By way of example, Jaime Cortez writes a modern Te Deum which is genuinely beautiful. On the surface, perhaps, it would appear to be rather distant from Gregorian chant in form. There is, after all, a distinct drum beat with a strong counterpoint evident in the composition, even if you use no drums in its performance. It lends itself, therefore, to being played on a piano (which can natively represent the percussion intrinsic to the composition) rather than on an organ. Nevertheless, the more I ponder it, the closer it resembles chant. First of all, its lyrics are those of an ancient conversational prayer: “We praise you, Oh Lord!” Second, there is a lot of polyphony. Finally, the progression of the music is very deliberate. Plainchant it certainly is not! But deliberate, yes, reflecting the unhurried approach to prayer that chant epitomizes. This is a beautiful – and decidedly modern – piece.

Still, in order for chant to have a “special place,” it must first have a place.

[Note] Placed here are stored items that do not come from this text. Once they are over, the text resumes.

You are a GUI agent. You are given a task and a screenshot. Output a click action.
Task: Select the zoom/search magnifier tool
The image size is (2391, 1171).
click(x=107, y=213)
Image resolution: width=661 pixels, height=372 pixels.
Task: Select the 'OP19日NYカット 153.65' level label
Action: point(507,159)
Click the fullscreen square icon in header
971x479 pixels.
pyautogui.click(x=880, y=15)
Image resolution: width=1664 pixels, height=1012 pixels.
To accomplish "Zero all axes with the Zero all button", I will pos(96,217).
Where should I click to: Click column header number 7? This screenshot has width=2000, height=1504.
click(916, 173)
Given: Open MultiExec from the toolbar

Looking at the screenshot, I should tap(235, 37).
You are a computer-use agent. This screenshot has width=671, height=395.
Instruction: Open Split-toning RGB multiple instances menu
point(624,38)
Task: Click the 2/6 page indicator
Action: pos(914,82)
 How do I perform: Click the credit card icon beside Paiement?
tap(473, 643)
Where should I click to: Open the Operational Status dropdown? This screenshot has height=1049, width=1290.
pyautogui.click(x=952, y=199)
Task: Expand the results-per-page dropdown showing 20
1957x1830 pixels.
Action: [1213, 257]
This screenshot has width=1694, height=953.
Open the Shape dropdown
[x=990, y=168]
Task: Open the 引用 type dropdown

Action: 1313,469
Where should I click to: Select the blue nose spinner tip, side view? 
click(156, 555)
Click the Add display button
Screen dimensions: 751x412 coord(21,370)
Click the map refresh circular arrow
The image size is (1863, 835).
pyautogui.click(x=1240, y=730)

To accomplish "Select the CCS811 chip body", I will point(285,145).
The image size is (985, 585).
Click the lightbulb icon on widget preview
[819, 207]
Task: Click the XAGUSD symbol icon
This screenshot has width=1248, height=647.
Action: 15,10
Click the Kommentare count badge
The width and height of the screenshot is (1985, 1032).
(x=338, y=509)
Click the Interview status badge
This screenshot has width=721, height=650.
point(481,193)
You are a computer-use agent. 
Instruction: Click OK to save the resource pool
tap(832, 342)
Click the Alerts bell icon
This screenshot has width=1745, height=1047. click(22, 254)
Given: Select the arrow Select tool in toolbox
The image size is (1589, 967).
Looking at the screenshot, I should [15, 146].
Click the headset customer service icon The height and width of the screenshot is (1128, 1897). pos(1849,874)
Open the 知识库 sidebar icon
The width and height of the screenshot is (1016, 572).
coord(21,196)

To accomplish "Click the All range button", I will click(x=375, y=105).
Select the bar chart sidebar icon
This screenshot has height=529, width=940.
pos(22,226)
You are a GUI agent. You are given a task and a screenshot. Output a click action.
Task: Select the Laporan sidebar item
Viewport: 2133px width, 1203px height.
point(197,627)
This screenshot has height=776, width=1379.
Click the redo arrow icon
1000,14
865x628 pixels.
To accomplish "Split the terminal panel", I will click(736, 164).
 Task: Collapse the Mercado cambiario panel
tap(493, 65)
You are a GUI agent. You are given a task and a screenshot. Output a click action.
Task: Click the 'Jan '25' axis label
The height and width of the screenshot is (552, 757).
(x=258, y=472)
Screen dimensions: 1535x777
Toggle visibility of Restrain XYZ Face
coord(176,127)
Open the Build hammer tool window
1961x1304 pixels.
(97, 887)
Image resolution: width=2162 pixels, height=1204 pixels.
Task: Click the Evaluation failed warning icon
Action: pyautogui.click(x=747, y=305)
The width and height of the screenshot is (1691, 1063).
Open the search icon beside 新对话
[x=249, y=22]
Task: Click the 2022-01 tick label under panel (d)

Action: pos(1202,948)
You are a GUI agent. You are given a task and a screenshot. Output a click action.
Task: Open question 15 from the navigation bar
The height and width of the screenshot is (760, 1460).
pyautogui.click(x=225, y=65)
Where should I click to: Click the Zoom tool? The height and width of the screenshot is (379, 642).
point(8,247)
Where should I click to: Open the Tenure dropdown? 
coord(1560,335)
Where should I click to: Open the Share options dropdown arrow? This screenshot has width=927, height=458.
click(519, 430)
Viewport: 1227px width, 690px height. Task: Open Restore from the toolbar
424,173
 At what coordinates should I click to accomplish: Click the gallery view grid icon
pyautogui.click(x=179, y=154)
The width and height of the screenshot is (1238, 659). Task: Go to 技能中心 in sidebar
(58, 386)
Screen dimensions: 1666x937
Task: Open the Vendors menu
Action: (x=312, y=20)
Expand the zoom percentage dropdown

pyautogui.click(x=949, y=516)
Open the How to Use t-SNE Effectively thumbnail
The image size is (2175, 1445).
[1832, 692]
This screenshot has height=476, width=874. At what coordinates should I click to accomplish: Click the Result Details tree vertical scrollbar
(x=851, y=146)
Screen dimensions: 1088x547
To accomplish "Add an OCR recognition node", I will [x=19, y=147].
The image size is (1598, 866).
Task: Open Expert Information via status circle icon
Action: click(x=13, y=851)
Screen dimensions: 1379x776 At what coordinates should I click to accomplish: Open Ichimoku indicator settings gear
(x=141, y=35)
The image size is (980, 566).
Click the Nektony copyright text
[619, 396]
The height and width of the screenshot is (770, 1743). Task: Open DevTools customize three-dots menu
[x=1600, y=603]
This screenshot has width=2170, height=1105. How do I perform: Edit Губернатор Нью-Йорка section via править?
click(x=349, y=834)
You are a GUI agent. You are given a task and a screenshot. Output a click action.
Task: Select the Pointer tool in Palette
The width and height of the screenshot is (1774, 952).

And if we are to do justice to modern music, we must hold it up to the standard of Beauty provided by chant. To do so is only fair, for composers are as human as the rest of us, and good starts often lead to bad ends (or bad starts lead to good ends). But neither the composer nor the faithful can really know whether the standard of Beauty has been achieved if there is no objective standard provided, at least occasionally, against which to measure the new stuff.

Charles said...

"I have argued in other fora that the real problem with liturgical music is not the admission of modern music or that which reflects a secular style. Rather, it is the nearly complete exclusion of the ancient forms. In many places, modern vs. traditional is seen as an either-or proposition, and traditional certainly loses out more often than modern does. This is sad because it serves to reduce – and in some cases to eliminate – the place for Beauty in the Church's sung liturgy....
Still, in order for chant to have a “special place,” it must first have a place. And if we are to do justice to modern music, we must hold it up to the standard of Beauty provided by chant."
Absolutely clarity of thought here, Chris. Thank you for expressing my sentiments so eloquently. Would that TPTB allow us to unfold the tapestry of beauty in its fullness, maybe the fatigue of the ping pong would simply vanish.

Anonymous said...

Dear Sir,

You make reference to an anonymous poster who said: "I think WLP needs to exercise a lot more discretion in what they promote as music that's acceptable for Mass. The Church has been very clear that secular styles are not allowed, but WLP music is mainly written in a secular style."

You then give examples of some more traditional "styled" music that WLP does offer.

I don't think that the anonymous poster had an issue with the more traditionally-styled music WLP offers.

I think he was probably stating that the Church simply does not allow all styles of music at Mass. As a matter of fact, the Church forbids certain musical styles from her public worship, and for good reason.

In that sense, I agree with Chironomo (above). In other words, just because GIA (for example) offers a few chant pieces, that doesn't make up for all the music they offer that has been forbidden by the Church for liturgical use.

JP2's Chirograph has some powerful words of wisdom. He points out that the more Sacred music approaches chant, the better it is.

no1 said...

Dr. Galipeau,
I too am sorry to hear such bitterness and contention from people of differing tastes and opinions concerning liturgical music.
I thank you heartily for your even handed and most well informed replies!
in peace, Linda R

Anonymous said...

I appreciate these posts very much. I do think the debate is heading dangerously into the world of dualism. What exactly constitutes "sacred?" Is not the reality that God gives us the gifts and talents to create beautiful music to sing his praises? I certainly do not wish to say that all music is suitable for liturgical worship. Most definiately not. However, I caution to say one style is sacred over another. All can be used for the glory of God in it's own appropriate way.